**WORK ORDER:** When you reach the line that contains "Where should I", begin copying exactly, and continue through the last line of the data; no pictures belong in the copy.

**EXTRACTED INFORMATION:**
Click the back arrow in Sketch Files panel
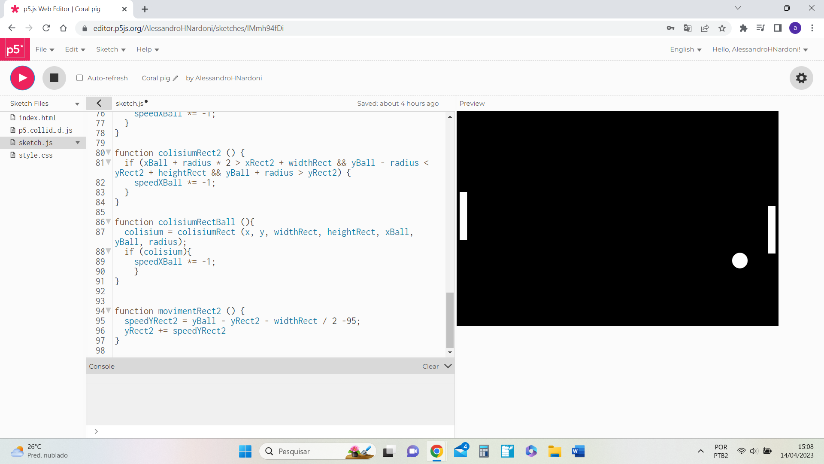This screenshot has width=824, height=464. [98, 103]
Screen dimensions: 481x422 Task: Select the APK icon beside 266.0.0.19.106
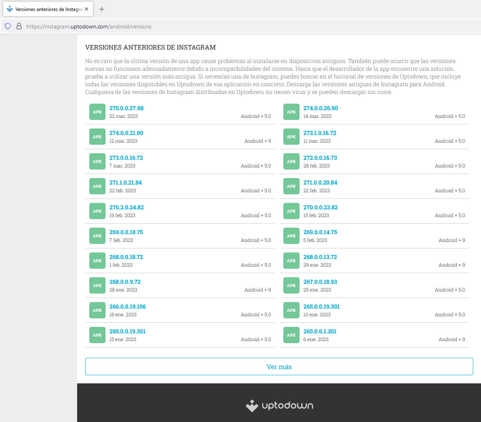point(97,311)
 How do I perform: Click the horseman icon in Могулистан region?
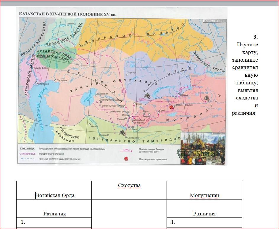207,98
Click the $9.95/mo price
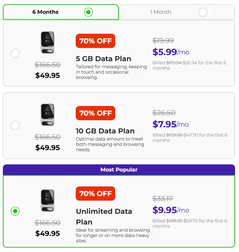239x252 pixels. point(171,210)
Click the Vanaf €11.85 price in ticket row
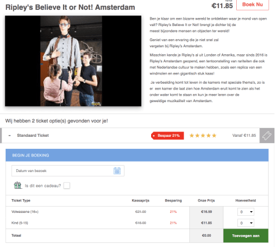Screen dimensions: 275x247 pos(244,136)
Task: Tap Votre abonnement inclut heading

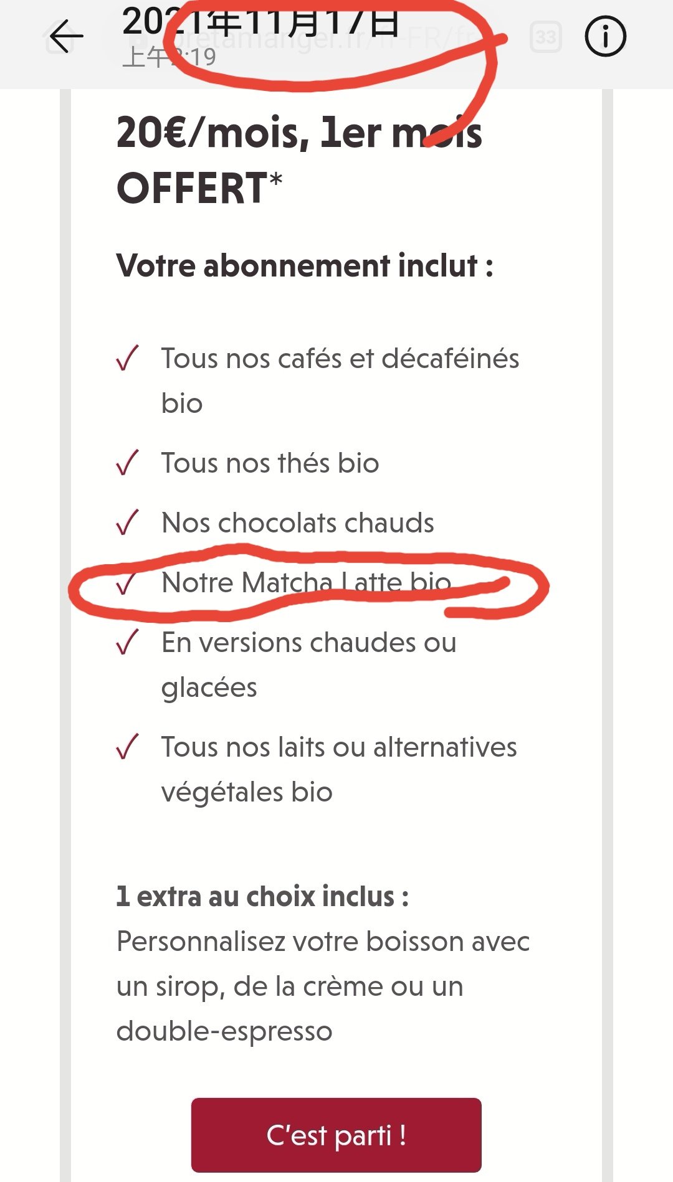Action: pyautogui.click(x=305, y=266)
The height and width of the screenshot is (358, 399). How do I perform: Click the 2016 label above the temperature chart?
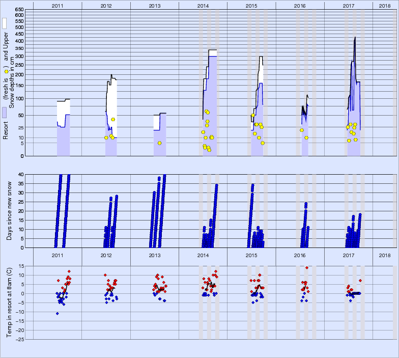point(300,255)
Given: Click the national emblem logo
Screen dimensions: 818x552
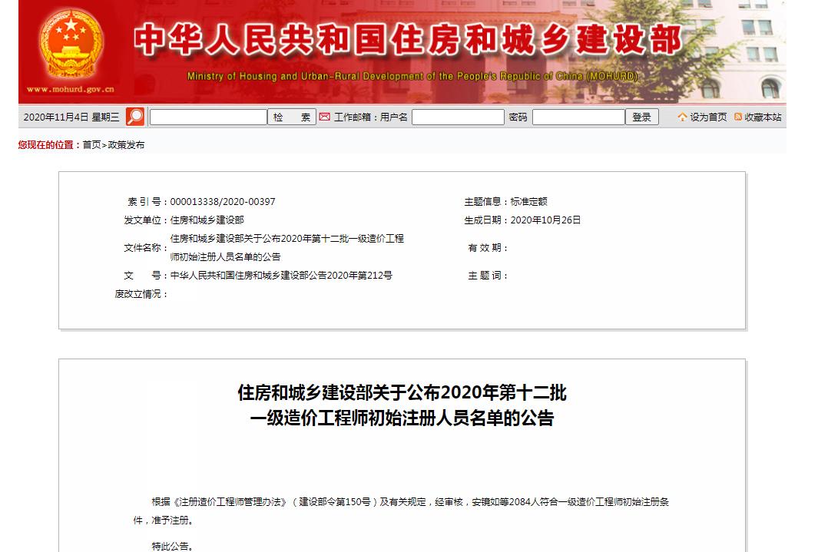Looking at the screenshot, I should pos(71,44).
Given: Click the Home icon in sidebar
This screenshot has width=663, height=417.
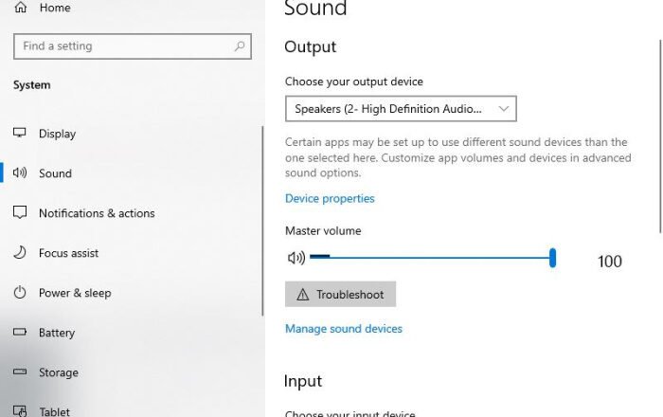Looking at the screenshot, I should pyautogui.click(x=20, y=8).
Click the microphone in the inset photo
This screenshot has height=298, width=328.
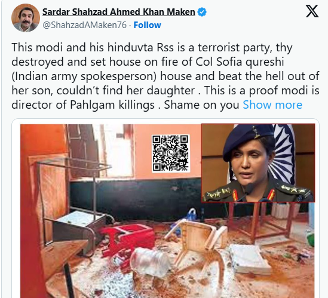(x=248, y=188)
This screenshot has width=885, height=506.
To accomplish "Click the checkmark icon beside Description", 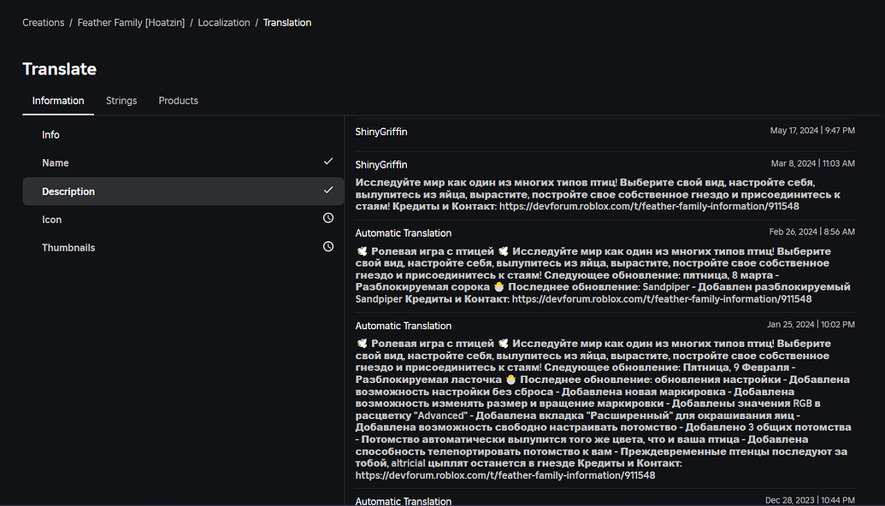I will [x=327, y=190].
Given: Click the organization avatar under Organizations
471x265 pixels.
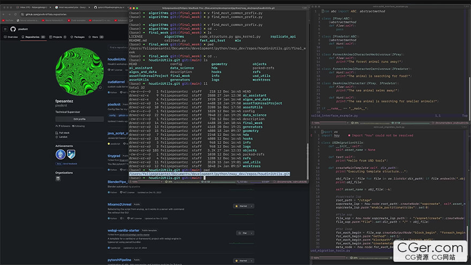Looking at the screenshot, I should 58,179.
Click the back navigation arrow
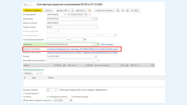Image resolution: width=187 pixels, height=105 pixels. coord(25,4)
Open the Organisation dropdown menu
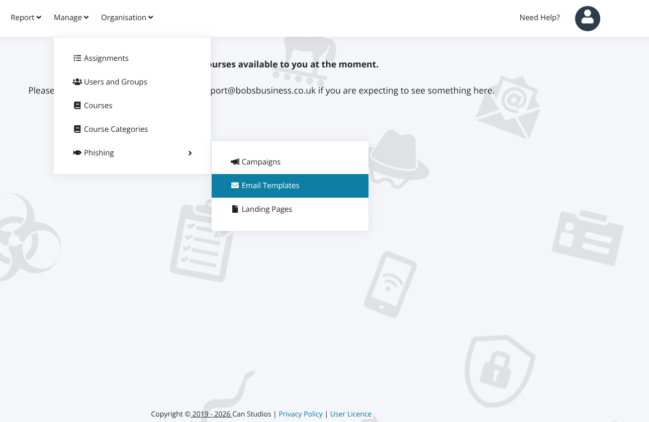Image resolution: width=649 pixels, height=422 pixels. point(127,18)
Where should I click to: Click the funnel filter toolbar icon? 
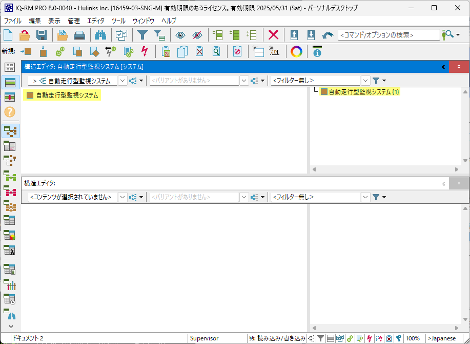141,35
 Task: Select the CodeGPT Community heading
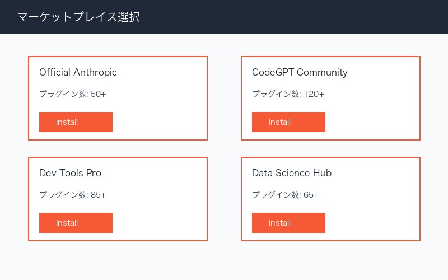tap(300, 72)
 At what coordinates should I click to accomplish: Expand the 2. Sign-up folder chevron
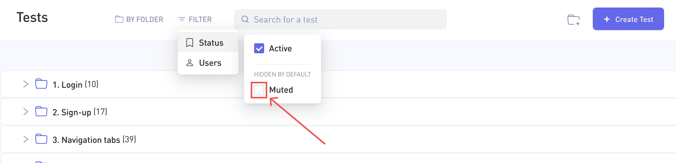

**RESPONSE BELOW:**
Where should I click to: Click the funnel filter toolbar icon? 
141,35
 Task: Select the CodeGPT Community heading
tap(300, 72)
 At what coordinates should I click to accomplish: Expand the 2. Sign-up folder chevron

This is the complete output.